In order to uphold this removal, this arbitrator must be convinced that the grievant is unable to function as a Trooper and that the infraction is severe enough to support this most serious disciplinary action.

The most compelling evidence offered was by the grievant during her examination by the Patrol Advocate. The grievant explained how she was continuing to the aid of Trooper Masters when she received a message from Sergeant Perkins telling her Trooper Masters had cleared the scene and asking her if she was O.K. with that?  She responded that she was and then continued to look for Trooper Masters.

When questioned why she did not stop and return she responded that she had not personally heard Trooper Masters clear the scene.  It was abundantly clear to this arbitrator that she either did not understand the most basic police procedure or she had another reason to continue on her self appointed mission.  The post had given her an instruction, she had acknowledged that instruction and then chose to do what she wanted.

Notwithstanding any ill will that might exist between her and Sergeant Perkins, no paramilitary organization can exist when persons fail to understand or accept the basic reporting structure.

The examples continued when asked why she did not stop at Working Man’s Friend to consult with police upon her return.  She responded that her radio was not working and that the post was only a minute away.

The basic point was missed that she had first hand information that could aid another police organization and such information, which was getting staler by the minute, could best be conveyed in person.  Instead she returned to the post.  When confronted by Sergeant Perkins she failed to say “I need to call the Cambridge Police Department first.”  Instead she gave the Sergeant only part of the story, telling her about nearly hitting the suspect, but failing to tell her about stopping at the station immediately after the robbery.

The final point noted by this arbitrator relates to a question asked about radio communication.  When asked if she tried another radio, or tried to contact Trooper Masters directly, or did she try another frequency, it was apparent that she had tried none of these..

One plausible explanation for these three answers is that Trooper White did not want to be in or around the Working Mans Friend even though a felony had occurred in which she had involvement.  This is a serious failure of the duty of any sworn police person.

Even without the qualifying language about commensurate discipline, other arbitrators have held that a proper application of “progressive discipline” does allow a first time removal for a serious performance  of duty/ inefficiency infraction..

In a 1996 Cleveland Case wherein a Police Officer had lost her weapon, Arbitrator Allen wrote:

The discipline should be in proportion to the seriousness of the offense.
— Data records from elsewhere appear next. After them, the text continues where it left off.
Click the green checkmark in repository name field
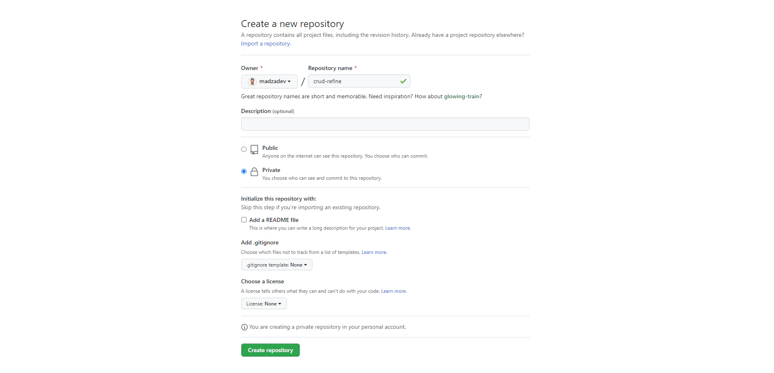Screen dimensions: 774x373 (x=403, y=81)
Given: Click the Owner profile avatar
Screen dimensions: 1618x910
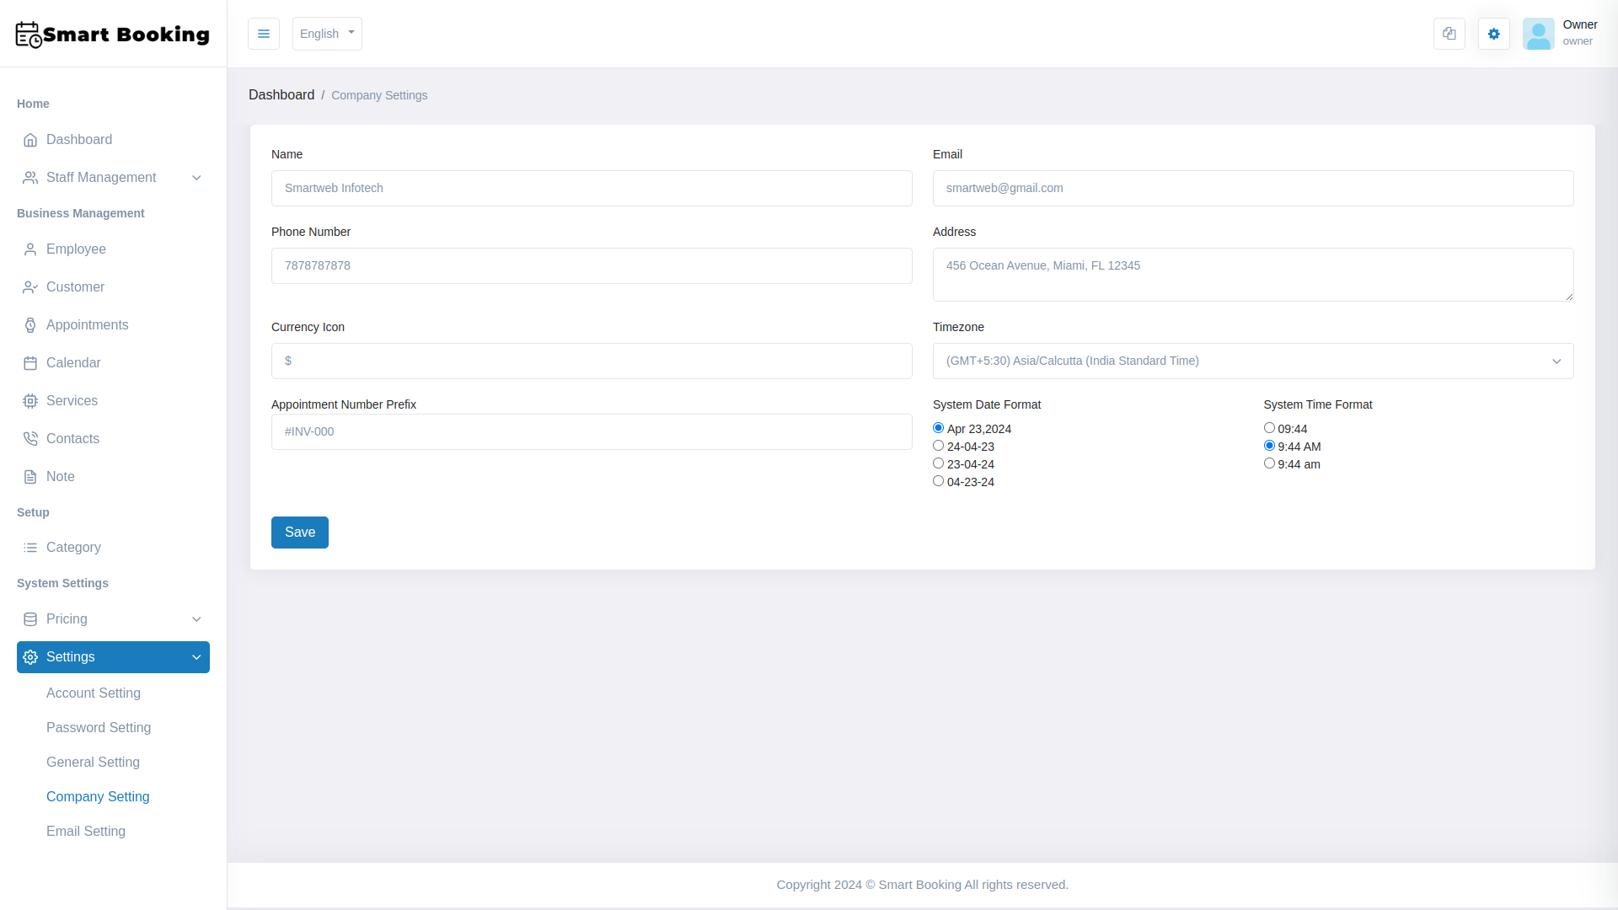Looking at the screenshot, I should 1539,34.
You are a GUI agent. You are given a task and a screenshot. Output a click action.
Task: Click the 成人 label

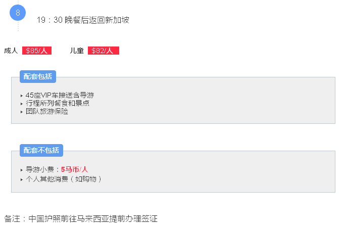(x=11, y=51)
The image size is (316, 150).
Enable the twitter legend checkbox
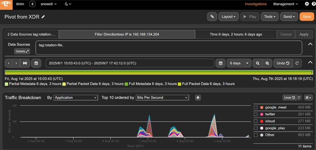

Certain types of misconduct are so serious, by their nature, as to warrant a discharge for the first violation. Negligence can be so serious as to justify a discharge without prior warnings. The negligence of a police officer may justify a termination of employment without the application of ''progressive'' discipline.[1]

In conclusion, while the penalty appears severe, and it appears that Sergeant Perkins was very tough on the grievant, the bottom line is that the grievant did violate a significant rule of the Patrol and shows no sign of remorse or even understanding her infractions.

As a result, I find that just cause does exist to support the removal of the grievant from service with the Ohio State Highway Patrol.

DECISION AND AWARD :

            The grievance is denied.          

            Issued at London, Ohio this 15th. day of July, 2002.

_________________________
N. Eugene Brundige, Arbitrator


[1] In re: CITY OF CLEVELAND AND THE OHIO BENEVOLENT PATROLMAN’S ASSOCIATION, 106 LA 264, April 3, 1996 AAA 53-390-00444-95, Arbitrator Richard E. Allen.